Wednesday, June 23, 2010

It's been a few days.  I worked all last week on a dress for a friend of mine and it wore me out!  I will post pictures of it soon.  Then we went to the beach for the day.  The night before we left I decided we needed a beach bag.  I was going to just go buy one but my husband looked at me like I was crazy.  So, At 11pm I made a beach bag.  It only took me an hour!  I will post pictures later. 

I have just been feeling worn out.  So, I've taken a break from everything but being with my kiddos.  I have a few projects I need to do, a sleeping bag for Alyssa (I may even make my first tutorial)!! and that bag and crayon roll.  Also, I have a baby shower Saturday for a friend and I'm trying to decide if I want to make something or just buy her something...hmmm...

Michelle has been crawling really well for the past few weeks.  She's so cute.  She now has started crawling really fast whenever she sees Johnathan coming to her.  She's tryign to get away!!  She can also play peek-a-boo.  Alyssa has grown up so much in the past few weeks.  I'm excited to see how school is for her!  She is already excited about school and asks about going every few days.  Johnathan is my hand ful right now.  He has this attitude that I just don't know how to correct. 

So there's my update!  Hope you have a great week!!

Saturday, June 12, 2010





I am excited!!  I had someone ask me to make a bag and crayon roll for their little girl.  She said I could be creative.  She likes pink and brown together and her daughter loves butterflies...

So, here are the two fabrics I bought for my projects!  The end result will not be done for a couple of weeks....but I'll post as soon as I'm done.


Tuesday, June 8, 2010

Maybe too much honesty.....

I hate it when I get in a funk.  When I get moody and just plain blah.  I was talking to Matthew tonight about how it's been four years since I've gotten a full nights sleep.  I have someone wake me up in the middle of the night at some point every night. I think that may be why I'm a different person than I want to be.  I am not the mom I alway envisioned myself being.  I'm selfish, mean, and nagging.  But only to with my kids.  Matthew and I have a pretty great relationship, in my eyes anyway.  But there is a resentment in my relationship with Alyssa, my oldest.  I don't like it, I'm not even sure why or what's causing this problem.  No one ever says, "I don't get a long with my child.  I don't like being with my child.  Does that other mom really like her, because I sure am struggling with it right now."  I feel horrible for feeling this way.  But truth be told, deep deep down, it's where I struggle the most.  I have been praying that God would help me see her the way He sees her.  I am writing this, because I want to know if I'm alone in this. 

Just as I'm writing this, God's bringing back to me a that the transition time came when Johnny was born.  Up to that point, Alyssa was great and I don't remember having tons of problems with her.  But after he was born, something changed.  She stopped sleeping through the night.  I was having to get up with Johnny and as soon as he would be asleep, she would wake up, and my nights would go back and forth and it was like that for weeks.  During those weeks, I was a monster.  I did things and thought things that were awful, just beyond awful.  I think there was a shift in our relationship from that point on with me and Alyssa. 

Oh Daddy,  I need you to repair and rebuild my relationship with Alyssa.

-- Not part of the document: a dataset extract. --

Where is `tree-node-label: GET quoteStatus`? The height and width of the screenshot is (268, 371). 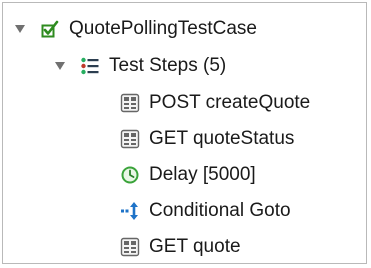
tree-node-label: GET quoteStatus is located at coordinates (222, 138).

Heal both of us from the pain that has been caused by my lack of compassion with her.  Daddy, I am so sorry for how I've treated my daughter.  Heal me from my resentment  and frustratioin.  Renew me and cleanse me oh God.  I desire to see my daughter for the beauty person she is, inside and out.  Create in my a clean heart, oh God, and renew a steadfast spirirt within me.  Thank you for allowing me to be Alyssa's mom, I want to bring you Glory through her.  I love you Daddy!!  In your holy name, Amen.

So, wow....this is not what I was expecting when I started this post out.  But it is my heart's desire and Lord willing there will be healing!!

Sunday, June 6, 2010

I love making Birthday gifts!!

It's been a few days since I last posted.  My hubby got a new toy on Monday, a PS3, and I've been playing games with him.  That was his reason for getting it, so we could spend more time together.  Hehehe, he is so thoughtful!!  I love my hubby so much.  He is the perfect fit for me.

I was also making an awesome birthday gift for the cutest little girl.  She had her 4 year old party on Saturday.  I had so much fun making her gifts.  At first I was going to just make this,  but I didn't think it would be enough, so I whipped up one of these.  I was so excited because I was able to make the crayon roll in one afternoon!!  I am still new at the sewing thing and I have to rip out seams all the time. 

Want to see what I made? 


They were a hit!!  I was even asked to make some more.  I am not in this right now to make any money.  Making them just gives me an excuse to buy really cute fabric!!

These next two weeks are going to be different for me.  I am making a dress for a friend of mine.  Crazy!!  I've never made a dress for someone wtih curves.  This is the dress  pattern I'm making.  And I'm going to make a matching dress for her 1 year old.  I'm just praying everything goes good.  I hope she doesn't have high expectations!